- [Work instructions]: The reply should reproduce every line of the data below word for word, minus any images.

=== Material to process ===

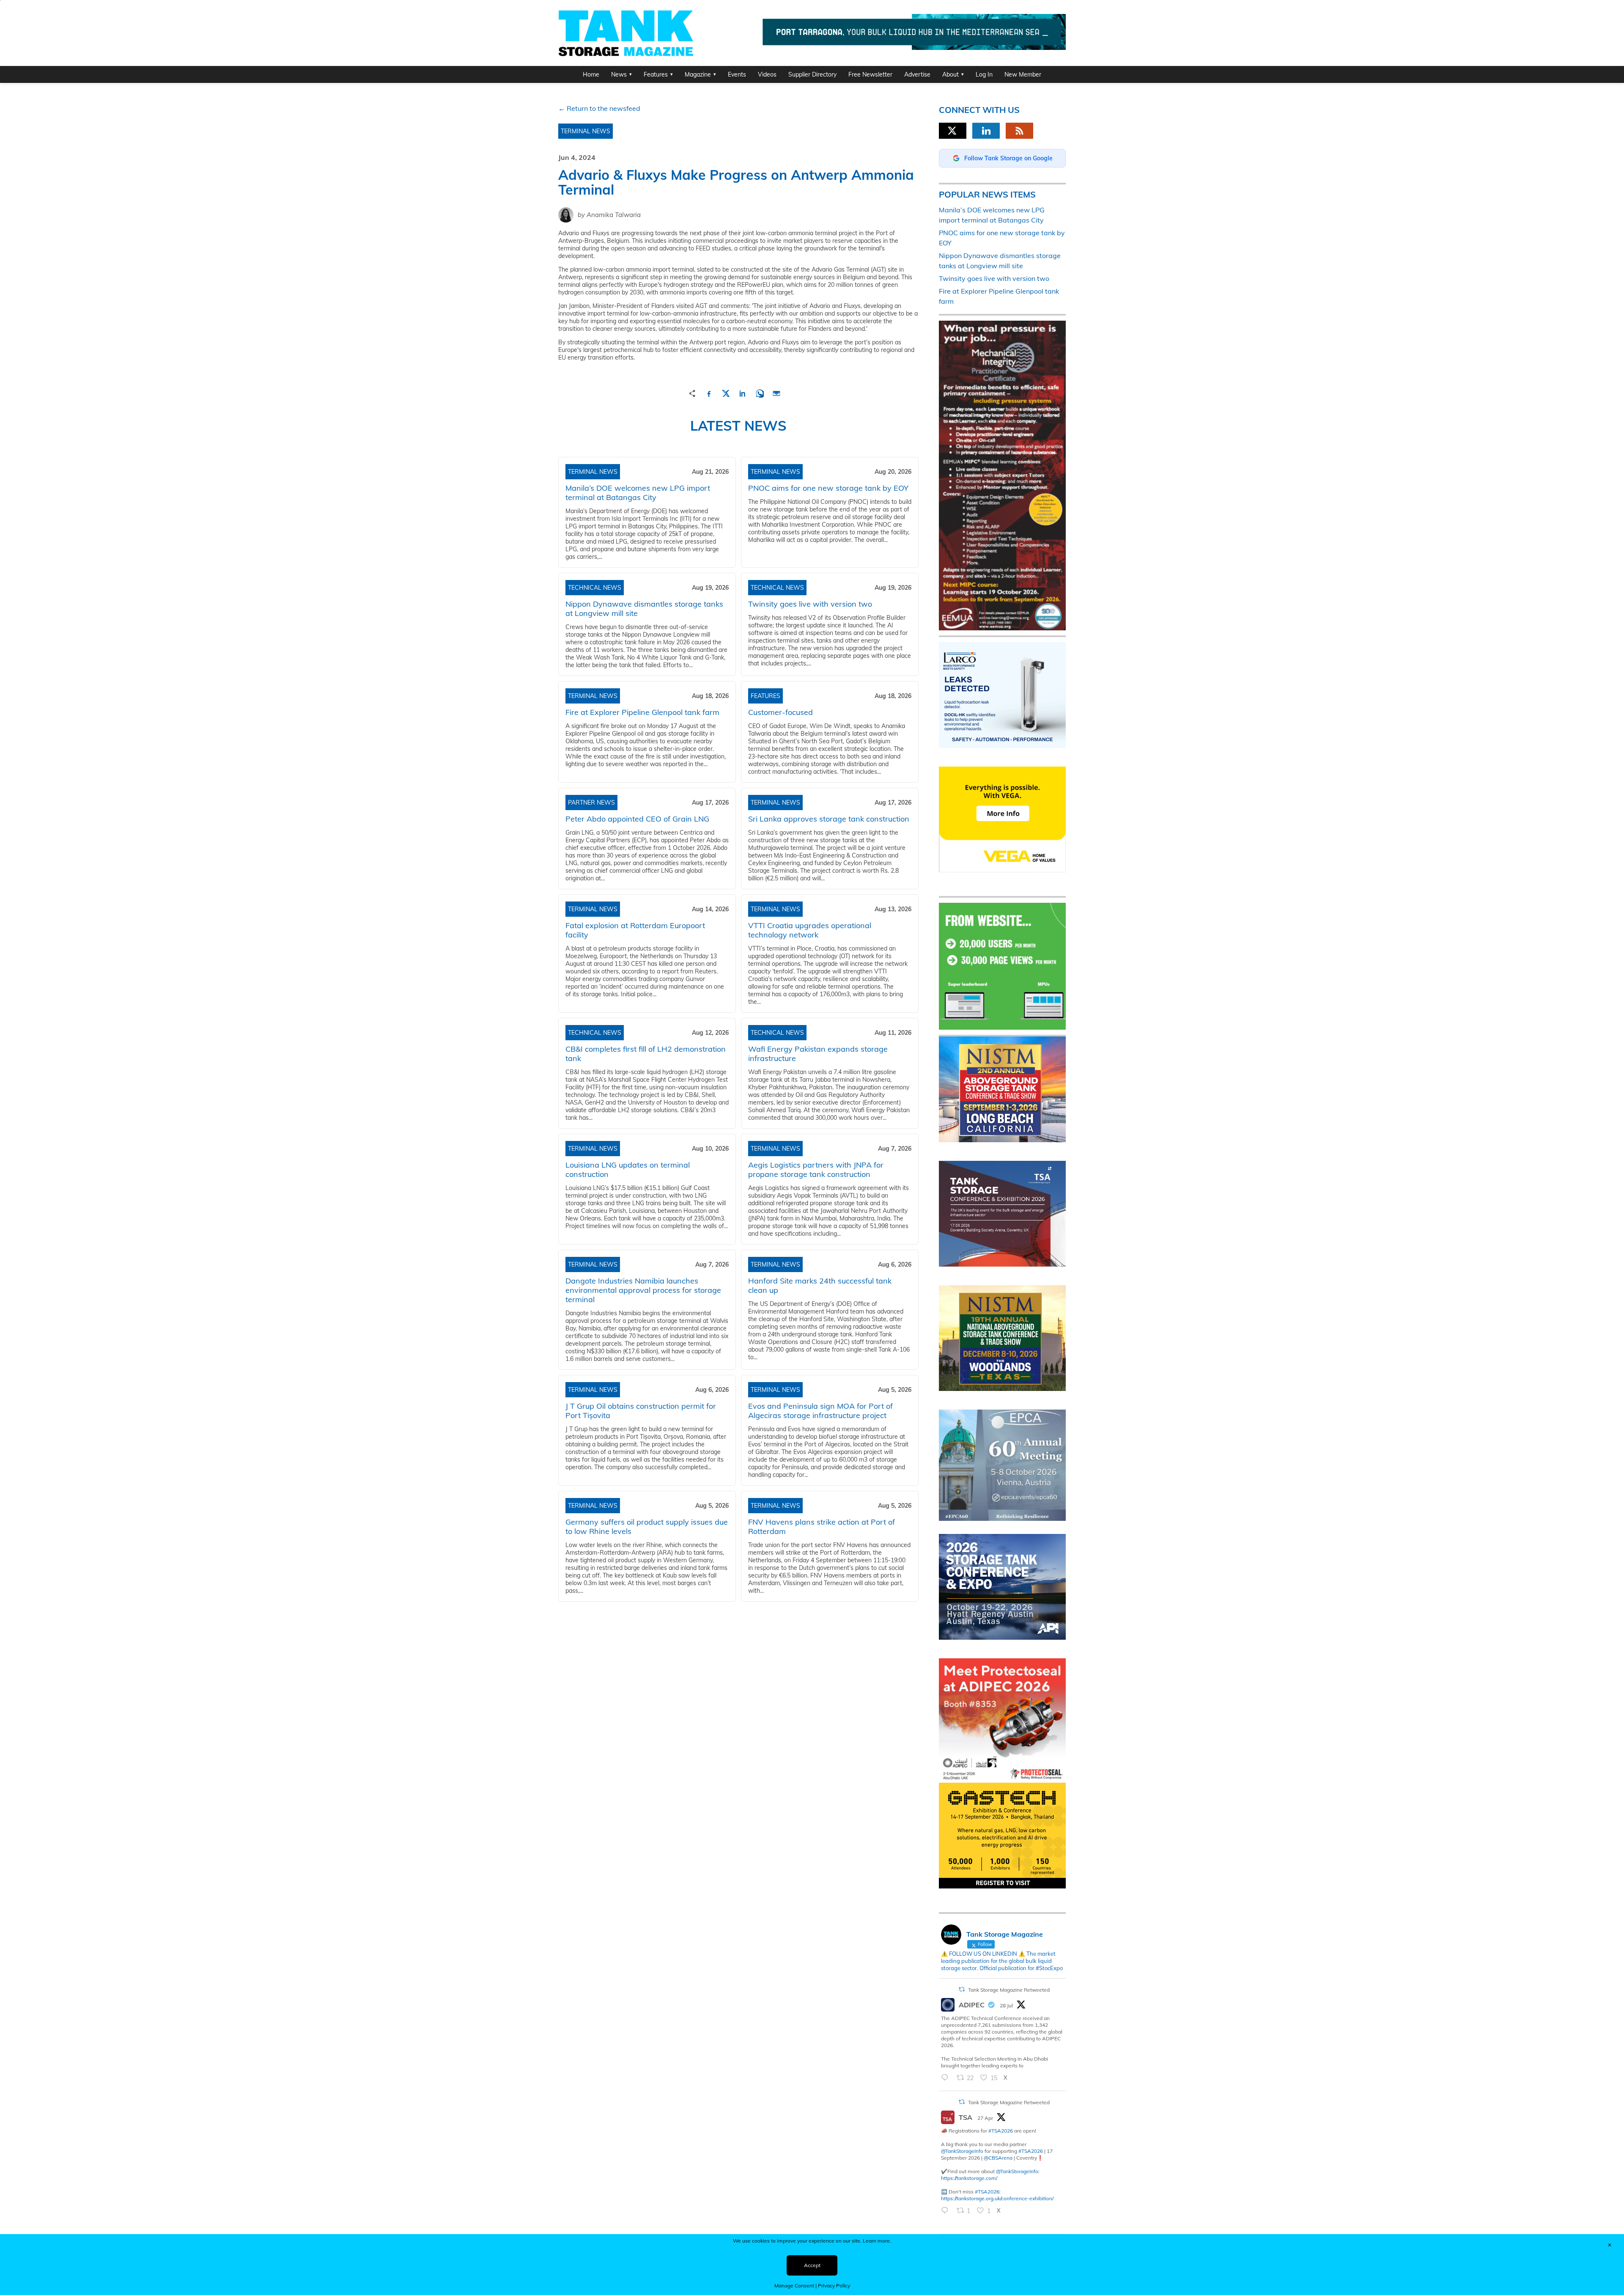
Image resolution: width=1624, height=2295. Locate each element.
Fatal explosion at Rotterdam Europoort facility (635, 930)
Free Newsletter (870, 74)
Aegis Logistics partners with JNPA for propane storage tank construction (815, 1169)
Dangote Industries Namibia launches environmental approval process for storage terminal (643, 1290)
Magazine (698, 74)
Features (656, 74)
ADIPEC (972, 2005)
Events (737, 74)
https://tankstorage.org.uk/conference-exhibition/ (997, 2198)
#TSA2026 (1000, 2130)
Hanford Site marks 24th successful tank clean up (820, 1285)
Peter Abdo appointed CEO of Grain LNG (637, 819)
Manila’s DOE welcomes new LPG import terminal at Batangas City (637, 492)
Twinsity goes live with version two (810, 604)
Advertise (917, 74)
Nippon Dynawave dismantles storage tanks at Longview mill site (644, 608)
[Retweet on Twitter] (962, 1989)
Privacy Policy (834, 2285)
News (619, 74)
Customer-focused (780, 712)
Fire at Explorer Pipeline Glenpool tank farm (642, 712)
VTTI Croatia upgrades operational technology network (809, 930)
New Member (1022, 74)
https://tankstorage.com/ (969, 2178)
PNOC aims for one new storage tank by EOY (828, 488)
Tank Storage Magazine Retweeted (1009, 1990)
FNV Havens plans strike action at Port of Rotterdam (821, 1526)
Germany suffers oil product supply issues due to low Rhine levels (646, 1526)
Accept (812, 2265)
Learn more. (877, 2240)
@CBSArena (998, 2158)
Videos (767, 74)
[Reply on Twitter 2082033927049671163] (947, 2078)
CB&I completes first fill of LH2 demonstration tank (645, 1053)
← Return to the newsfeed (599, 108)
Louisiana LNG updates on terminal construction (627, 1169)
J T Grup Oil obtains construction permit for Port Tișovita (640, 1410)
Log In (984, 74)
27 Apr (985, 2118)
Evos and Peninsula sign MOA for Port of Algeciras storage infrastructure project (820, 1410)
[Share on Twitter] (725, 392)
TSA (965, 2117)
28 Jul (1006, 2005)
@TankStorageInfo (962, 2151)
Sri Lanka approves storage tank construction (828, 819)
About (950, 74)
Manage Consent (794, 2285)
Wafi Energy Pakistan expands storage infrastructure (818, 1053)
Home (591, 74)
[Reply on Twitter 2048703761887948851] (947, 2211)
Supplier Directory (812, 74)
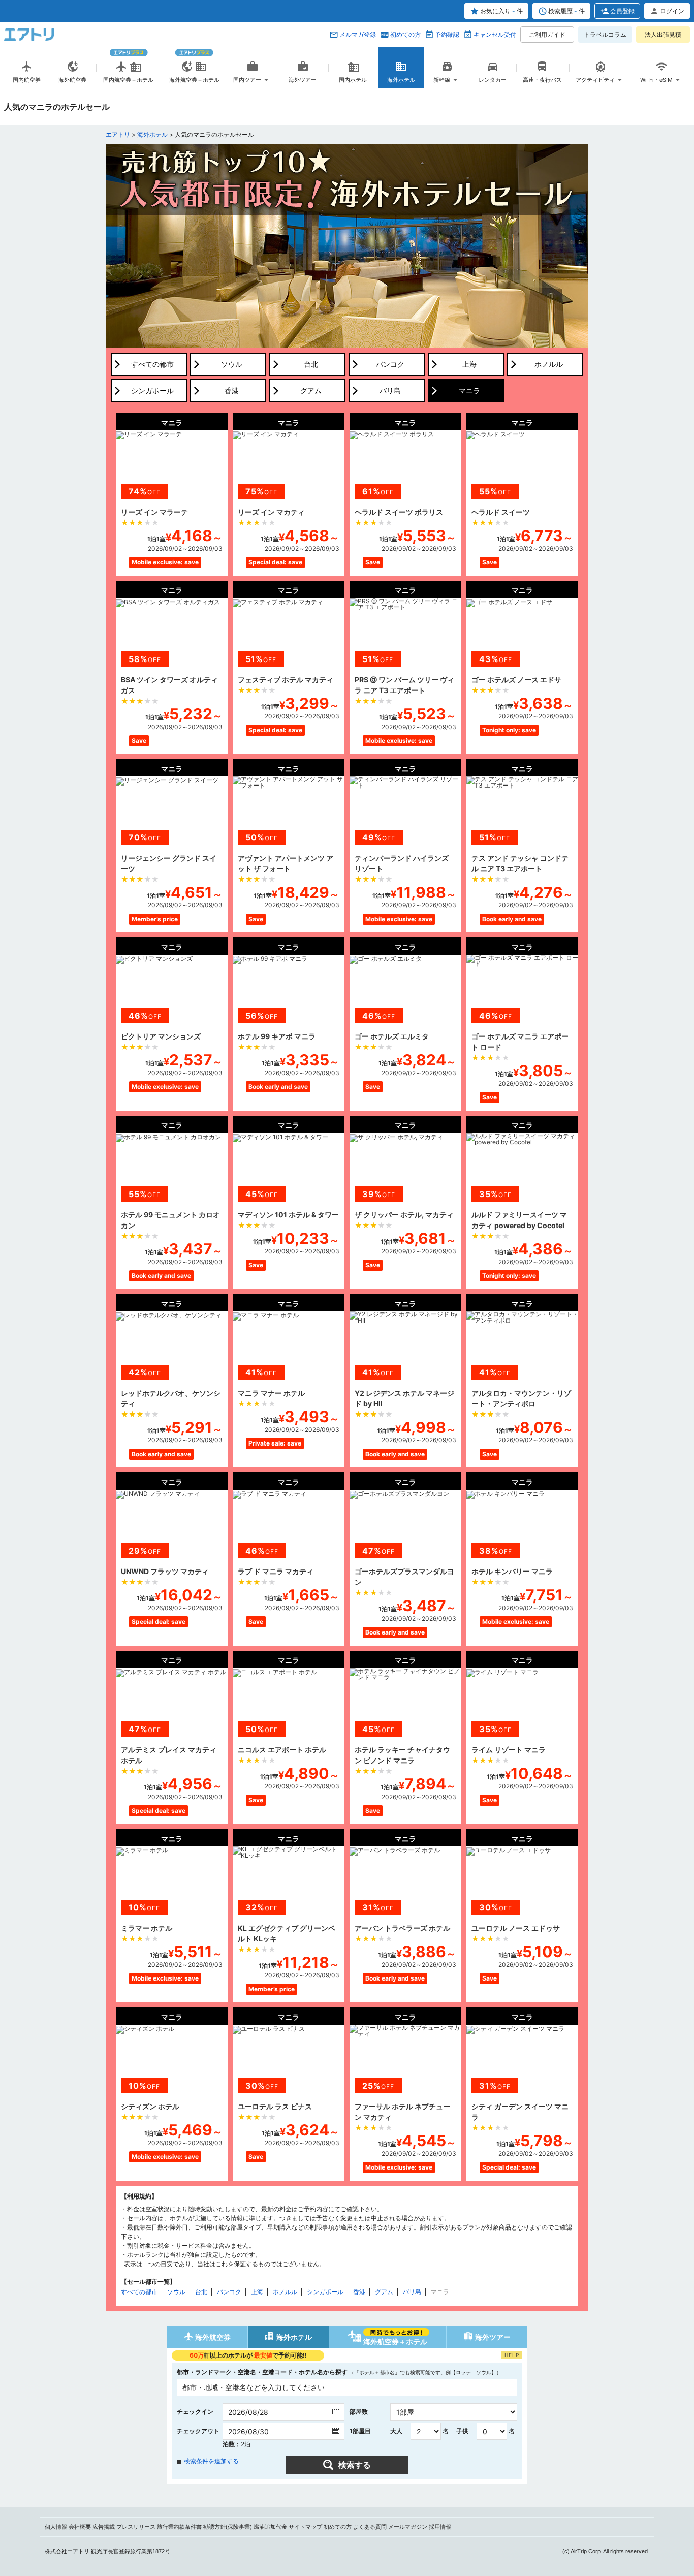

===

- [Task solution]:
Image resolution: width=1624, height=2295. Locate each element.
Fatal explosion at Rotterdam Europoort facility (635, 930)
Free Newsletter (870, 74)
Aegis Logistics partners with JNPA for propane storage tank construction (815, 1169)
Dangote Industries Namibia launches environmental approval process for storage terminal (643, 1290)
Magazine (698, 74)
Features (656, 74)
ADIPEC (972, 2005)
Events (737, 74)
https://tankstorage.org.uk/conference-exhibition/ (997, 2198)
#TSA2026 (1000, 2130)
Hanford Site marks 24th successful tank clean up (820, 1285)
Peter Abdo appointed CEO of Grain LNG (637, 819)
Manila’s DOE welcomes new LPG import terminal at Batangas City (637, 492)
Twinsity goes live with version two (810, 604)
Advertise (917, 74)
Nippon Dynawave dismantles storage tanks at Longview mill site (644, 608)
[Retweet on Twitter] (962, 1989)
Privacy Policy (834, 2285)
News (619, 74)
Customer-focused (780, 712)
Fire at Explorer Pipeline Glenpool tank farm (642, 712)
VTTI Croatia upgrades operational technology network (809, 930)
New Member (1022, 74)
https://tankstorage.com/ (969, 2178)
PNOC aims for one new storage tank by EOY (828, 488)
Tank Storage Magazine Retweeted (1009, 1990)
FNV Havens plans strike action at Port of Rotterdam (821, 1526)
Germany suffers oil product supply issues due to low Rhine levels (646, 1526)
Accept (812, 2265)
Learn more. (877, 2240)
@CBSArena (998, 2158)
Videos (767, 74)
[Reply on Twitter 2082033927049671163] (947, 2078)
CB&I completes first fill of LH2 demonstration tank (645, 1053)
← Return to the newsfeed (599, 108)
Louisiana LNG updates on terminal construction (627, 1169)
J T Grup Oil obtains construction permit for Port Tișovita (640, 1410)
Log In (984, 74)
27 Apr (985, 2118)
Evos and Peninsula sign MOA for Port of Algeciras storage infrastructure project (820, 1410)
[Share on Twitter] (725, 392)
TSA (965, 2117)
28 Jul (1006, 2005)
@TankStorageInfo (962, 2151)
Sri Lanka approves storage tank construction (828, 819)
About (950, 74)
Manage Consent (794, 2285)
Wafi Energy Pakistan expands storage infrastructure (818, 1053)
Home (591, 74)
[Reply on Twitter 2048703761887948851] (947, 2211)
Supplier Directory (812, 74)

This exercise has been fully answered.